Quoique, dans ces cas, le frottement dont nous venons de parler, augmentant les points du contact, augmente auſſi la ſomme des forces attractives, & que, ſous ce rapport, on puiſſe dire que l’effet d’adhérence produit par le frottement, dépende de l’attraction ; cependant il y a encore un effet qui ne dépend que de l’engrenage des parties : or, ce dernier effet eſt celui du frottement proprement dit, & qu’on ne peut évaluer.

Un morceau de glace taillé en rond, de deux pouces & demi de diamètre, & ſuſpendu par un crochet maſtiqué ſur la ſurface ſupérieure, étant mis en équilibre à l’un des bras d’une balance, ſi on fait enſuite deſcendre cette glace juſqu’à ce qu’elle touche immédiatement la ſurface du mercure que contient un vaſe placé au-deſſous, on obſervera qu’en ajoutant ſucceſſivement pluſieurs poids dans le baſſin oppoſé de la balance, juſqu’à ce qu’il en ait aſſez pour détacher la glace & vaincre l’adhéſion ; on obſervera, diſons-nous, que cette glace tiendra encore à neuf gros, & qu’elle ſera emportée par dix-huit grains de plus.
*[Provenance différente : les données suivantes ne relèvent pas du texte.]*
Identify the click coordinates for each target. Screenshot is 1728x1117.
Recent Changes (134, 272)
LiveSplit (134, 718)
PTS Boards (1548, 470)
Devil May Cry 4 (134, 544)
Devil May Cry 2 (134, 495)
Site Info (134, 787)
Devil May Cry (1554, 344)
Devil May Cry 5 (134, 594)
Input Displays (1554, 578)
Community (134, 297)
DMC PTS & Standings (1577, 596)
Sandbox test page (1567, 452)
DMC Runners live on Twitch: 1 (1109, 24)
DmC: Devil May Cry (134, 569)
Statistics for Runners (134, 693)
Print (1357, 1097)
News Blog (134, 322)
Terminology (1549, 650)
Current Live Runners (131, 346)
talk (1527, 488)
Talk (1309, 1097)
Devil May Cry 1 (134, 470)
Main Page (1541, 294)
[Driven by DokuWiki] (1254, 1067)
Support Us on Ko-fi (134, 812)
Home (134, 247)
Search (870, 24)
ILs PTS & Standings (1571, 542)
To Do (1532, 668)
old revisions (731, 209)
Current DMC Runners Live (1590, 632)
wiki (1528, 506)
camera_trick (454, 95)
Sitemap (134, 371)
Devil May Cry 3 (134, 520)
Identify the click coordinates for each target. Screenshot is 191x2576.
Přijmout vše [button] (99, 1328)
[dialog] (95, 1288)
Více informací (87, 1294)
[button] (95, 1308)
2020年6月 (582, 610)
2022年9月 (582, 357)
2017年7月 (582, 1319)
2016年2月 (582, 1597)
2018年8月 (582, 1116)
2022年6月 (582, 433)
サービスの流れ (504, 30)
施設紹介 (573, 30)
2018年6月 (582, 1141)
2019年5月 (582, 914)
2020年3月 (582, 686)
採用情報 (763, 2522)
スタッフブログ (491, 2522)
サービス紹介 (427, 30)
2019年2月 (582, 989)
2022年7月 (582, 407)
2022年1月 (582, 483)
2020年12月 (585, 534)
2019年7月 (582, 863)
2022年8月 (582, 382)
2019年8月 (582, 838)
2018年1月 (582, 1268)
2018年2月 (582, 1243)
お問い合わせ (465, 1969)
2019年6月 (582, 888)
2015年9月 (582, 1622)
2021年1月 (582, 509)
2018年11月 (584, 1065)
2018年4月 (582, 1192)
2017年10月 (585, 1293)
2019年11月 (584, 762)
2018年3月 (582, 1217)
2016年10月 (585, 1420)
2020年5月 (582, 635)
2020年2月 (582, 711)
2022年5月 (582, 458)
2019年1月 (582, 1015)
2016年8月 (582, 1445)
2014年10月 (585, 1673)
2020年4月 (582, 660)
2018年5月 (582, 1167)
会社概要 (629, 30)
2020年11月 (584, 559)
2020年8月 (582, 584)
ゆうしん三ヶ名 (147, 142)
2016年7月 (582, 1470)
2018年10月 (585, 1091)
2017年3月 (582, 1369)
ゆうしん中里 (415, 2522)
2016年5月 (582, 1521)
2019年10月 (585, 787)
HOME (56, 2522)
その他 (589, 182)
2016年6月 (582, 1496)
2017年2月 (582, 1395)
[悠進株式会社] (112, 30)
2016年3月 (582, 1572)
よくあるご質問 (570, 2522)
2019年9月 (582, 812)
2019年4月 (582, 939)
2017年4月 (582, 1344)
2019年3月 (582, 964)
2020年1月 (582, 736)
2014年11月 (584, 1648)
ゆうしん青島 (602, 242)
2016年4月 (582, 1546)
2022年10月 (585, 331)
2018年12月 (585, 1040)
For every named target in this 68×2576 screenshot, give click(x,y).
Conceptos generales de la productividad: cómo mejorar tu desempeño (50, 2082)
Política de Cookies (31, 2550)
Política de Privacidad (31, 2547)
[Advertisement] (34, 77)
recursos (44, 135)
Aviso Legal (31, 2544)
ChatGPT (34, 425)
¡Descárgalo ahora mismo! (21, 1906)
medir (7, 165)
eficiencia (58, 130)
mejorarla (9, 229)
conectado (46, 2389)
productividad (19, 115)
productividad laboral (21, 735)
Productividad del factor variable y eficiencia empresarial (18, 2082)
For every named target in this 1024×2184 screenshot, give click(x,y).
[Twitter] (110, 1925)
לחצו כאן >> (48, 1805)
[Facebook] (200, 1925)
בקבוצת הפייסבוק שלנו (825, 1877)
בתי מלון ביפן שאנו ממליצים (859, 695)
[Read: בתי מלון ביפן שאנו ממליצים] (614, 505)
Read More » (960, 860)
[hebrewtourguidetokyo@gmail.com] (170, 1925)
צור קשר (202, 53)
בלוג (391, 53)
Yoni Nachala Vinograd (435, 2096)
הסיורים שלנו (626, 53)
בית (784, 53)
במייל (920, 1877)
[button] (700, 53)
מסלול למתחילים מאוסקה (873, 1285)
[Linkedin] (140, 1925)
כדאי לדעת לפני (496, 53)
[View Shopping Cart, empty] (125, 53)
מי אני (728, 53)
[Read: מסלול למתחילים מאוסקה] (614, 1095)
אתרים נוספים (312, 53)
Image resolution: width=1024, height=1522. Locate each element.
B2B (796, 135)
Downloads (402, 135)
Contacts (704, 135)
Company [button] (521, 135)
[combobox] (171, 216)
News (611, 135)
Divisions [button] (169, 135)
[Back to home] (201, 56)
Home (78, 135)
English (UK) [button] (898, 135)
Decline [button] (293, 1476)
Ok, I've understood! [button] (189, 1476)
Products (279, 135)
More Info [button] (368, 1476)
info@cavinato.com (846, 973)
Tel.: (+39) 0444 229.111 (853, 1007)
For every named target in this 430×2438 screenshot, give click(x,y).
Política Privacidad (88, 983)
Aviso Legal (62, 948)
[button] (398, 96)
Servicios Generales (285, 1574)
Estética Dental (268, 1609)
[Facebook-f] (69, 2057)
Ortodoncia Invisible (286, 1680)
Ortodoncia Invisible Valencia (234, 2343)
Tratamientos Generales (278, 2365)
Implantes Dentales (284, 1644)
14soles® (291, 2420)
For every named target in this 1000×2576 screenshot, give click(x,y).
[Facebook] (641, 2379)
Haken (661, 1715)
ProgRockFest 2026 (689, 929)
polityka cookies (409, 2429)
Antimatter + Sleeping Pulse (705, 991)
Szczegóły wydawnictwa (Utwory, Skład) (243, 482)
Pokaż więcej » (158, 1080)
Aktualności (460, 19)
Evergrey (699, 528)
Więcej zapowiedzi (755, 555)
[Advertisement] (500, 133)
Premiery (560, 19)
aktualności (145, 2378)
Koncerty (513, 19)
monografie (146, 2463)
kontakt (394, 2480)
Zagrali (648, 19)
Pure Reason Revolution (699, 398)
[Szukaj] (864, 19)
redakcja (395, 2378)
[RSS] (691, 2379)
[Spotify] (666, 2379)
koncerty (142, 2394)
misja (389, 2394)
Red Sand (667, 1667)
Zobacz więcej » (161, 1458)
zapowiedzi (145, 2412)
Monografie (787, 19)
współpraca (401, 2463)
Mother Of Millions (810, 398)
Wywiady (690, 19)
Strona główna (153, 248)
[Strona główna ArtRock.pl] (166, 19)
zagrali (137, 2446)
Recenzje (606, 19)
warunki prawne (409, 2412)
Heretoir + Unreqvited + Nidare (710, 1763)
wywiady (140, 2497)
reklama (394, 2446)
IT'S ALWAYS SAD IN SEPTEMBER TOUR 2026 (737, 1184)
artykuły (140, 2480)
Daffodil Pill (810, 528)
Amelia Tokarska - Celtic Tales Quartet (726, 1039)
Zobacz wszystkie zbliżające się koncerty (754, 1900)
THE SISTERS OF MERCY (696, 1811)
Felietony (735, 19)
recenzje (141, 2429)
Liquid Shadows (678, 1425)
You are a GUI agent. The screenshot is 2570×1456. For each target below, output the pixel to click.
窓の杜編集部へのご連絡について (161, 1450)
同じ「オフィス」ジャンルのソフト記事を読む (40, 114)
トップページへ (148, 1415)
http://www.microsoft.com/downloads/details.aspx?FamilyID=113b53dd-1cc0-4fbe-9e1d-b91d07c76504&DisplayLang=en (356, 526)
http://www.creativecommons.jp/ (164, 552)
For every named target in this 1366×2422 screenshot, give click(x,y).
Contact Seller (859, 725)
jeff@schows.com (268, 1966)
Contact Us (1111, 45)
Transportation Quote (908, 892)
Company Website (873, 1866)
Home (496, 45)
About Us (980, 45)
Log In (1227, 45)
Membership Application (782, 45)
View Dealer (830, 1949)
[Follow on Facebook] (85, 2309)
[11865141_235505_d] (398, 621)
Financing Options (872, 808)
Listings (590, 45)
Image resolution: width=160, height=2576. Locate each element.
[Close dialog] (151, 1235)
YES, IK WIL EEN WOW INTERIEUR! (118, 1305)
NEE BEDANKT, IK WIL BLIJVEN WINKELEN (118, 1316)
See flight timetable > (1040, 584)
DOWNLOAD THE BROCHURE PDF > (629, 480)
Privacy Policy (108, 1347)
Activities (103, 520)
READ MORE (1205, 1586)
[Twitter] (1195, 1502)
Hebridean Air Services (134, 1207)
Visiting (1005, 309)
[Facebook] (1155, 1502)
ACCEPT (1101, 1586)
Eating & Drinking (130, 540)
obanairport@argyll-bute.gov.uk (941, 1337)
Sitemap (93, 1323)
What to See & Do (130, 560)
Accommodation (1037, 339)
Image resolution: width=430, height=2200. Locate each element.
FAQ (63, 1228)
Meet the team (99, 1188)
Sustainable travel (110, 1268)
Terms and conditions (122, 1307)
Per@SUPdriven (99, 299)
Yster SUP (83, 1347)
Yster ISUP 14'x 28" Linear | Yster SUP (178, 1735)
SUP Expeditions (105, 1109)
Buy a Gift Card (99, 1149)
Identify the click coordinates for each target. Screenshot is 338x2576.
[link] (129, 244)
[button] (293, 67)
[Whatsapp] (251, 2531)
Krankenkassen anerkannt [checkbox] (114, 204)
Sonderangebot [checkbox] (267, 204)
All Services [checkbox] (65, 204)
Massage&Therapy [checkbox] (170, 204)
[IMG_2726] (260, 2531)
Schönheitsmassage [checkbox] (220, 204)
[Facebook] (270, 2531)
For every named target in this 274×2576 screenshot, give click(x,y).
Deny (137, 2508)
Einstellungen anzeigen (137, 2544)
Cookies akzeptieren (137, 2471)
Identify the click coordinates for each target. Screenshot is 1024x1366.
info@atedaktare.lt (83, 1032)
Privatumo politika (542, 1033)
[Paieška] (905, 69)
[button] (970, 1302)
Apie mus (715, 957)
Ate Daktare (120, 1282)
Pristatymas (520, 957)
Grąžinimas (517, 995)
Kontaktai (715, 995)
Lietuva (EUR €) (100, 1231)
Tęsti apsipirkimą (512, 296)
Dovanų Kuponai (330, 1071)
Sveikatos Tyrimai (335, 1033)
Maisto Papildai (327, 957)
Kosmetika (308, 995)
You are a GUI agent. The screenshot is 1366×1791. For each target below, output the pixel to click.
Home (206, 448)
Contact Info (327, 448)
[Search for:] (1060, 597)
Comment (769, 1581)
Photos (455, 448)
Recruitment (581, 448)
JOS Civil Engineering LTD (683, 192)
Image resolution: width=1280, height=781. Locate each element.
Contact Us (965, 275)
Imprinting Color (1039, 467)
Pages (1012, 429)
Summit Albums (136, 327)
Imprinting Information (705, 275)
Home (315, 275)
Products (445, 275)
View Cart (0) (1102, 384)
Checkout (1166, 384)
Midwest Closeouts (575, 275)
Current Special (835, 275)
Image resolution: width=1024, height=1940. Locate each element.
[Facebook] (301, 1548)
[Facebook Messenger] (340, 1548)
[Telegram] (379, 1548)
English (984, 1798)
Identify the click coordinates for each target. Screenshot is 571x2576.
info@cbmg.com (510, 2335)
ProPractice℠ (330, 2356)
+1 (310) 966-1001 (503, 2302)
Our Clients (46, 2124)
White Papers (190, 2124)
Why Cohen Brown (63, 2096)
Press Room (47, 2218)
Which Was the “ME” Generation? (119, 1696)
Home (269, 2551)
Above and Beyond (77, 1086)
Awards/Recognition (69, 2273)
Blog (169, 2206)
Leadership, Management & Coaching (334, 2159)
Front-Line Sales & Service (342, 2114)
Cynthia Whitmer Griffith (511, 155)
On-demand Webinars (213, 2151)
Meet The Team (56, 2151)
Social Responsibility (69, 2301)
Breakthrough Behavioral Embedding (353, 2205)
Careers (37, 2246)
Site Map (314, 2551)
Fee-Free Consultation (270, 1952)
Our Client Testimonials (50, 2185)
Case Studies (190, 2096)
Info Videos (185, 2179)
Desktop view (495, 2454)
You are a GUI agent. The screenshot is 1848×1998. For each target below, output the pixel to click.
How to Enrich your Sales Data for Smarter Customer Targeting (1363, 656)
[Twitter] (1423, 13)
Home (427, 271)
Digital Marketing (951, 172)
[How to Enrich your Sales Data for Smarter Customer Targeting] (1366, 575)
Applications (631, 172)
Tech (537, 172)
Cette force ainſi déterminée, dit M. de Morveau, je néglige les dix-huit grains ; l’appareil étant porté ſous le récipient de la machine pneumatique, je pompe l’air juſqu’à ce que la colonne ſuſpendue dans la jauge ſoit entièrement ſuſpendue ; & néanmoins la glace continue d’adhérer au mercure du vaſe, & de ſoutenir, par cette adhéſion, les neuf gros qui chargent l’autre bras de la balance. Ici on néglige les dix-huit grains.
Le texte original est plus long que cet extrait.